Yılmaz'a kendisine çok dokunan bu durum karşısında o kızı bulmaya karar veriyor ve Ceylin hanımın İlkkan'ı bekleyeceği Çat Çat cafeye gidiyor... İnternet cafede buluşma mı ayarlanır.. Neyse yeşil tişörtlü Ceylin Hanım'ı bulan Yılmaz'ım kendisiyle pek hoş olmayan değişik bir tanışma sahnesi yaşıyor. Bu sahnelerde ne kadar güldüğümü kelimelerle tarif edemem gerçekten de... En sonunda Yılmaz'ın patlayı ben de sizi beğenmedim diyip verdiği tepkiler inanılmaz... Böcek gibi bir şey çıktın sen demesi, Yılmaz'ın ben de hoş bir adamım da neyse demesi... En sonunda Ceylin hanıma kendisinin İlkkan'ın arkadaşı olmadığını söyleyip ikna edip birlikte geri dönüşümüz... Ve o çılgınlar çılgını inanılmaz final kısmı, yani 10 dakikalık deli dehşet sekans...

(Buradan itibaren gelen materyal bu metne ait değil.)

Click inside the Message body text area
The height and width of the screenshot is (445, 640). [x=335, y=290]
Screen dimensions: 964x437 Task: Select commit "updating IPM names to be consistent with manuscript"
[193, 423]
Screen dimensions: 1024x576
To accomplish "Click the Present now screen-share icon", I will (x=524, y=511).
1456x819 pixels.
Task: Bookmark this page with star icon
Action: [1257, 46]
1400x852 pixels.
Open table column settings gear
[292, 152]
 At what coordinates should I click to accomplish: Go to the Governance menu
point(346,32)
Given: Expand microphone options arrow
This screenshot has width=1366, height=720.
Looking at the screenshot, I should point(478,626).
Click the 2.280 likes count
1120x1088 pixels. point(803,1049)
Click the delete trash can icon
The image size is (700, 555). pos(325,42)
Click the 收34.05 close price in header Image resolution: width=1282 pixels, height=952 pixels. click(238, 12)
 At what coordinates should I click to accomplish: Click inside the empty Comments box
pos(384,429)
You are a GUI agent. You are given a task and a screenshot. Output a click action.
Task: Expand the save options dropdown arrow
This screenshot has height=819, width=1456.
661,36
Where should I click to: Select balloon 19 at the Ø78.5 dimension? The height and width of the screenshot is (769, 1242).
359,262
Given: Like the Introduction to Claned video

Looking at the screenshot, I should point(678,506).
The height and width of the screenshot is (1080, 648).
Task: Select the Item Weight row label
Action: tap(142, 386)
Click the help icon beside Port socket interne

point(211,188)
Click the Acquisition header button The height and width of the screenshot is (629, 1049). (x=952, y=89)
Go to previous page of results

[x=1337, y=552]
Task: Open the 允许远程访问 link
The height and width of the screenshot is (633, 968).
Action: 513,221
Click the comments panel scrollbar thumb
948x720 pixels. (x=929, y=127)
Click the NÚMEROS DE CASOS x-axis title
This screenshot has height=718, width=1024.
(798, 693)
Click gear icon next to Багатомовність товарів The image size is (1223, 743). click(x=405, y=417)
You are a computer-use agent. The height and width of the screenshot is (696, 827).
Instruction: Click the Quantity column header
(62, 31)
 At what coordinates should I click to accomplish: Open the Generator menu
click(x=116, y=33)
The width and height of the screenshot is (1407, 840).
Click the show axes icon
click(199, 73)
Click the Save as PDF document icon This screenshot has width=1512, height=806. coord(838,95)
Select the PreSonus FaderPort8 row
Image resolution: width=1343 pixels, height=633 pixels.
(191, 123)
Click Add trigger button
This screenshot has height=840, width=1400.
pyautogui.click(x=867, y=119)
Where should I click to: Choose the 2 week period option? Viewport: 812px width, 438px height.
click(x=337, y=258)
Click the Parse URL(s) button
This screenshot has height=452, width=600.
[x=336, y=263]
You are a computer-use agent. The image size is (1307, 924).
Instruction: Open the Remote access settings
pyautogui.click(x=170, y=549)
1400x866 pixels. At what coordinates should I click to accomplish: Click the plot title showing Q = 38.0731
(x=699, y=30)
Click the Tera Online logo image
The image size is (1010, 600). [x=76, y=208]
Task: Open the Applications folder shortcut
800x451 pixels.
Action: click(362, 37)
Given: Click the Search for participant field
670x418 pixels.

Yılmaz'ımın Ceylin'i getirmesiyle panel muhabbetine dalıyoruz. Kansız İlkkan'ım atmış da atmış. Ceylin'in beni yardımcının alacağını söyleseydin keşke demesi... Yılmaz'ın yine bunu duyunca ne yardımcısı ya demesi... Üstüne Yılmaz'ın masada İlkkan'a sahne boyu bakışı, tepkileri... Panelden bahseden İlkkan'a ne konuştunuz panelde diye soran Yılmazım be... Ersoy'un panel ne demek abi demesi... Paneli varmış. Spinoza'nın bilmem bir şeylerinden bahsedecekmiş. Nazilli'ye çağırıldı bunun için. Nazilli... İlkkan'ın yalanları karşısında Yılmaz'ın o sahnedeki her tepkisi ayrı bir olay, Ersoy'un soruları Yılmaz'ın ben sana sonra anlatacağım demeleri... Ceylin'in de büfeyi övmesiyle o muhteşem tesadüfü tekrar tekrar anlatan İlkkan'ım kadınlar için yapamayacağı şey olmadığını tekrar tekrar kanıtlıyor bu bölüm...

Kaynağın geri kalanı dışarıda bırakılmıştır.